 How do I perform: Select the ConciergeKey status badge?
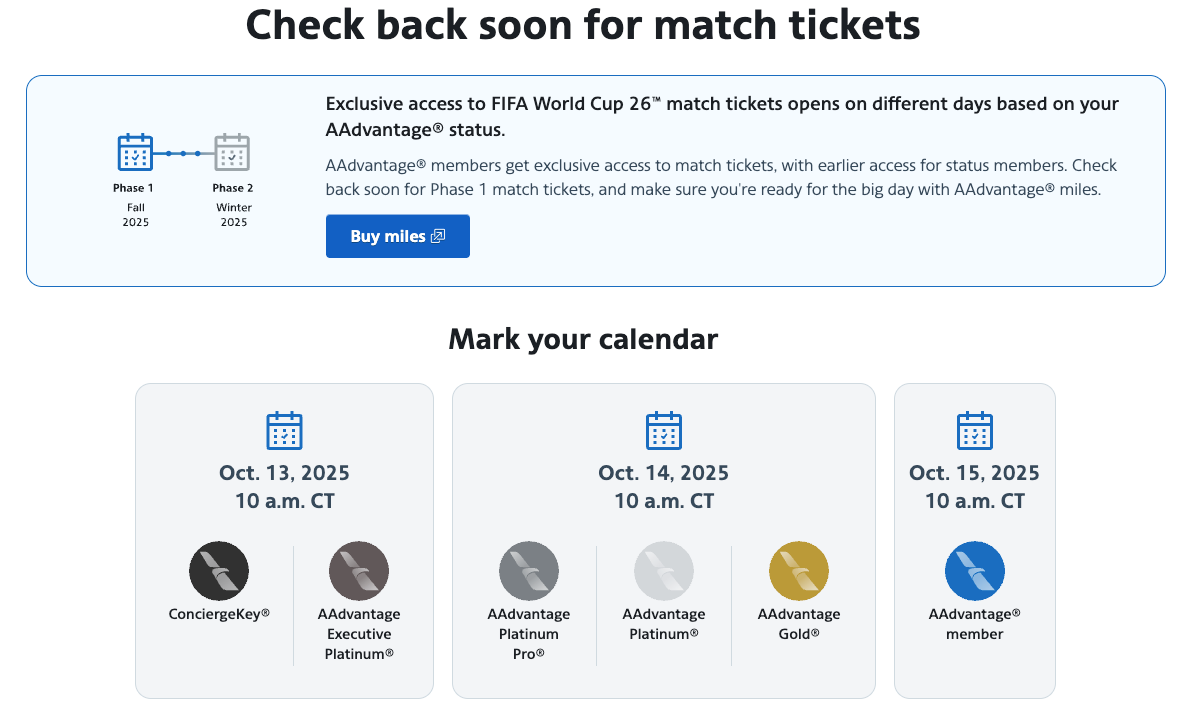pyautogui.click(x=219, y=571)
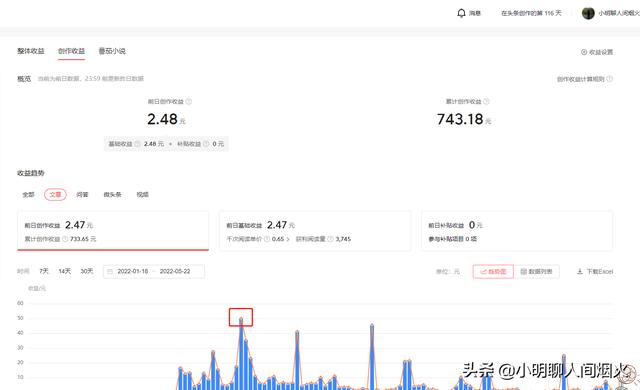Switch view to 数据列表 mode

click(x=536, y=271)
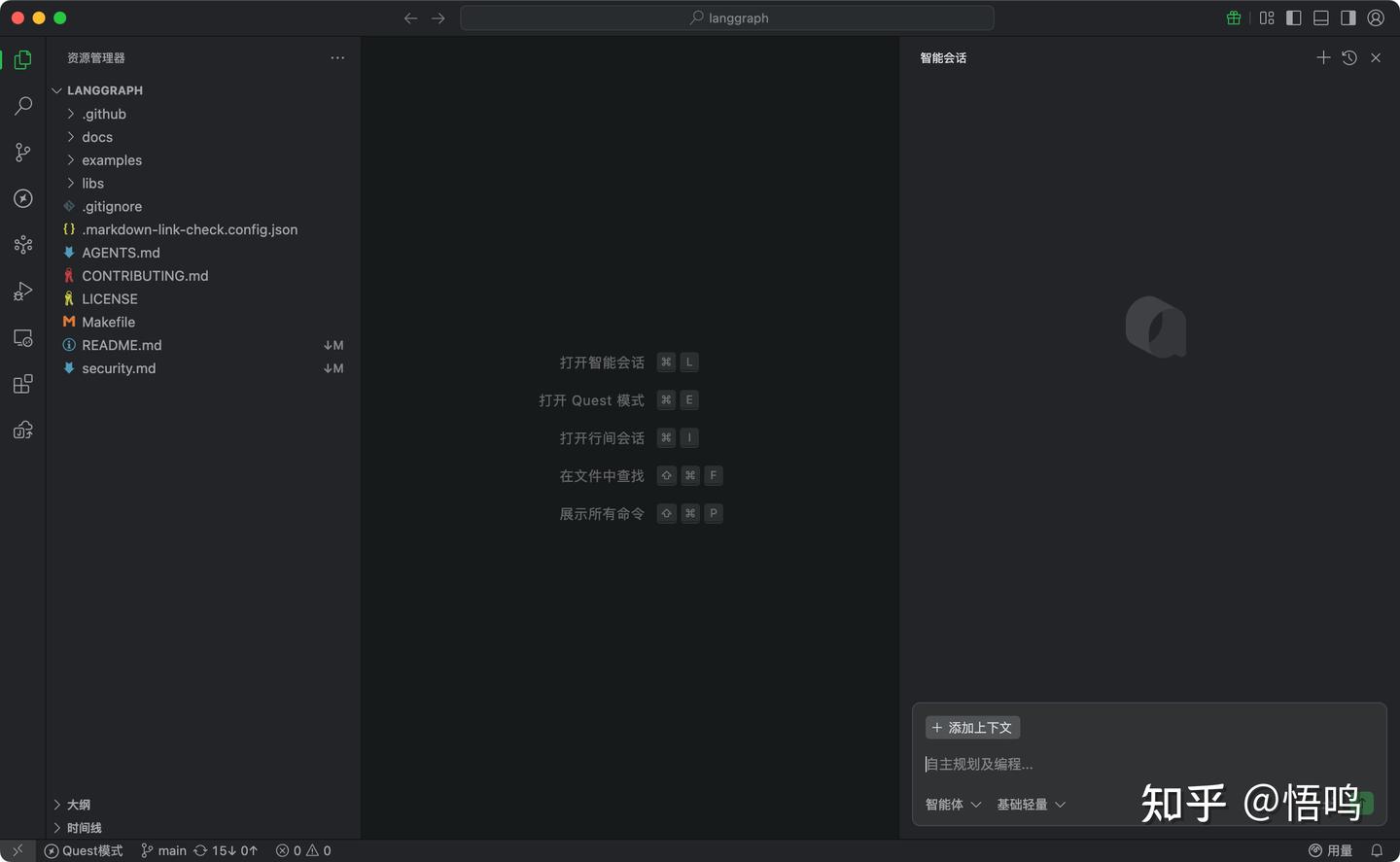Open the 智能体 mode dropdown

point(953,804)
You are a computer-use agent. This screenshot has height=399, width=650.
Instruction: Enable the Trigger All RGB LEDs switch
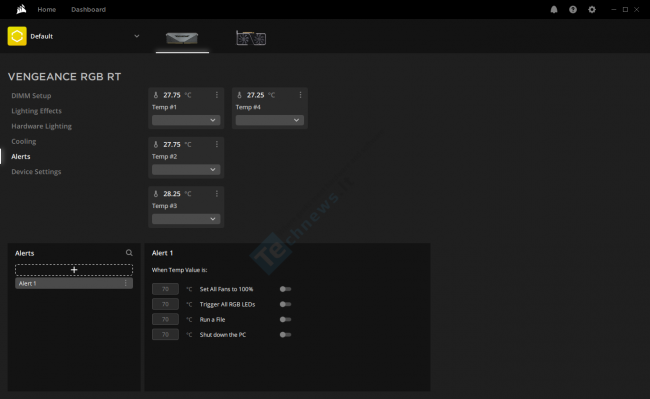(x=285, y=304)
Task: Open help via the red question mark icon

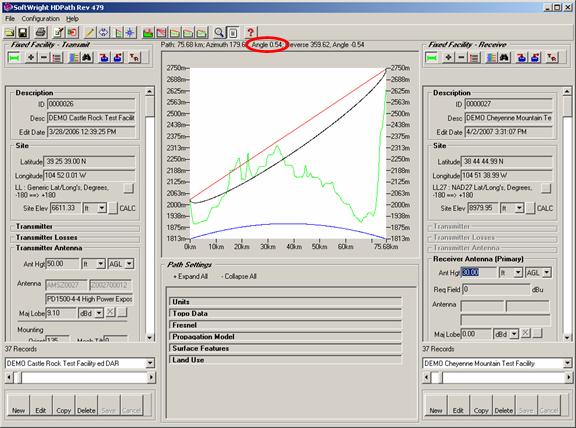Action: (250, 33)
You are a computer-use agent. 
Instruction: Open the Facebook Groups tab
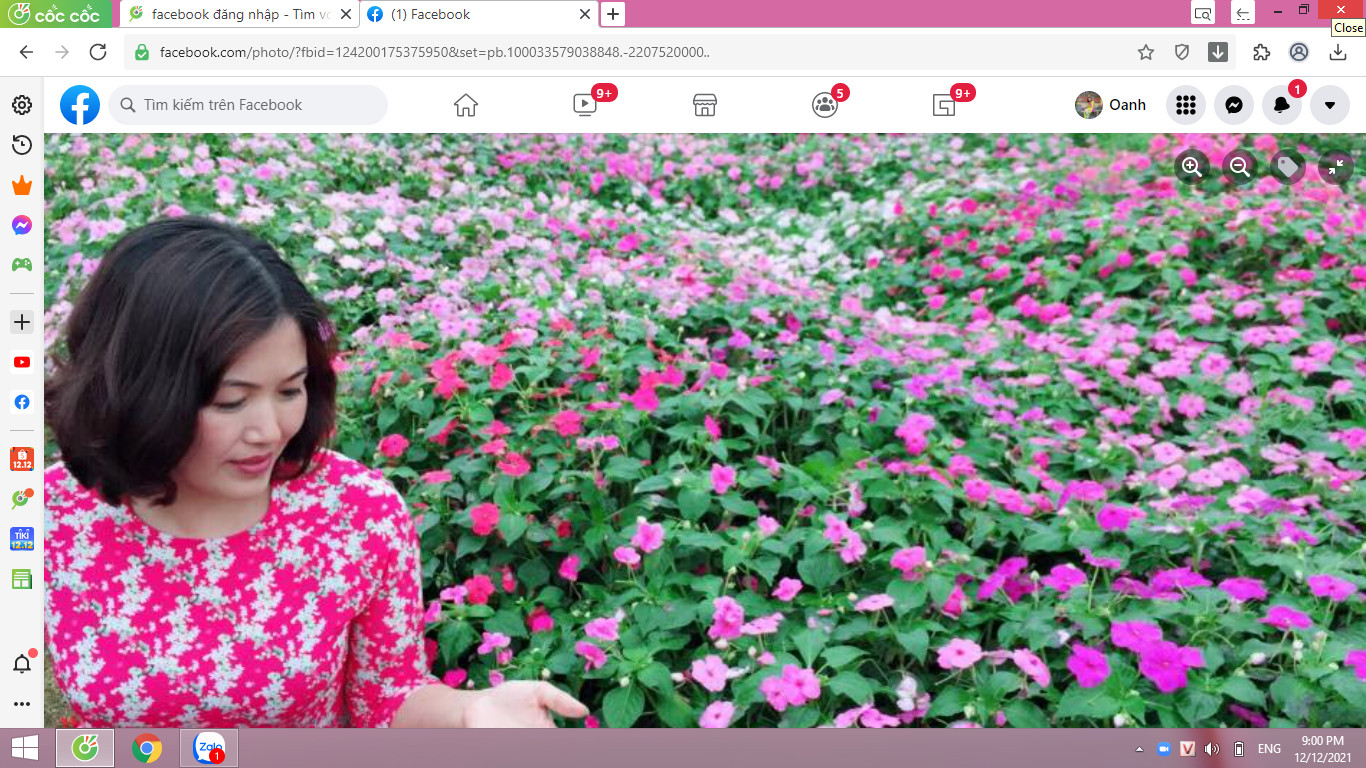point(825,105)
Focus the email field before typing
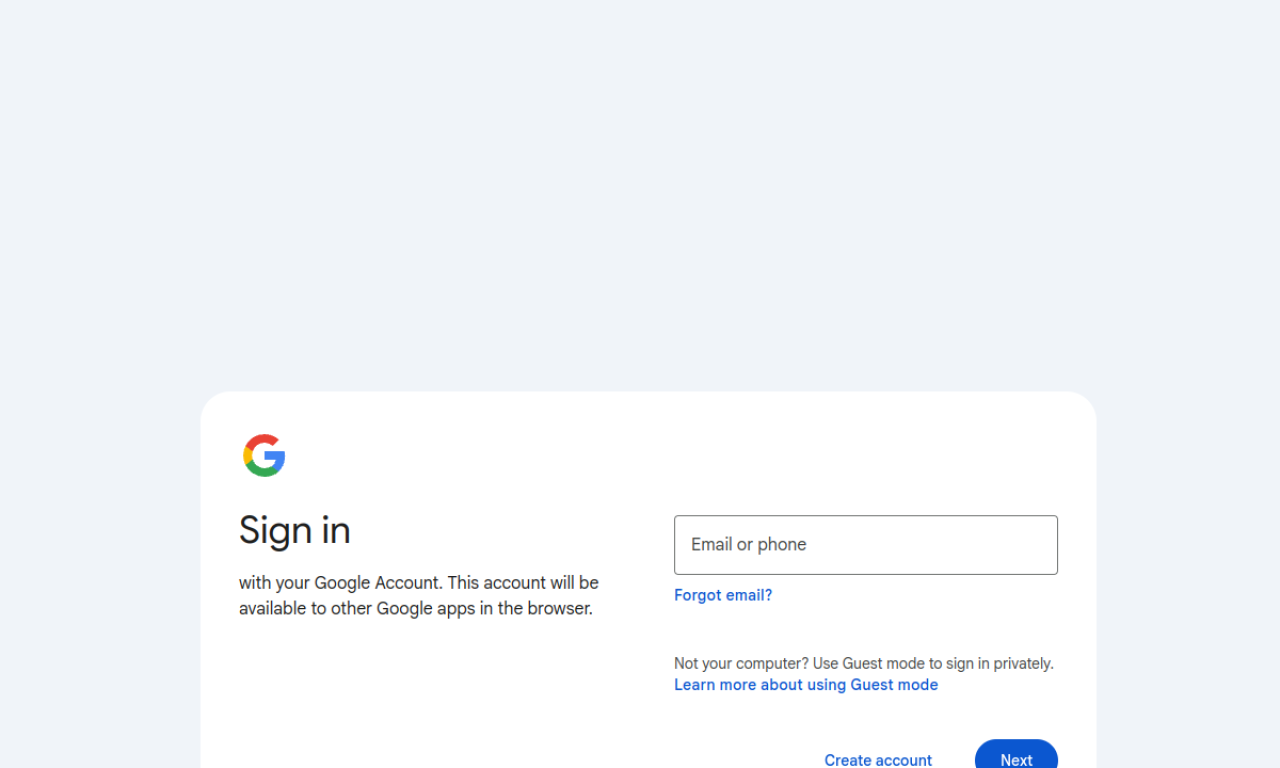 coord(865,545)
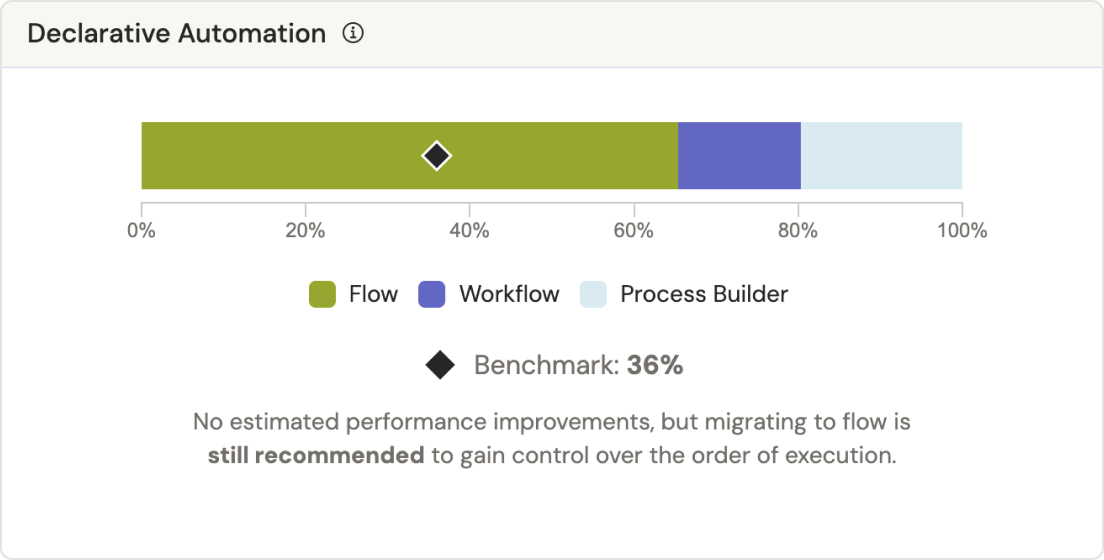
::::::
Work to complete –
All that is needed is a number: how many lines in the data above contain the string "agent".

Solution for this problem –
2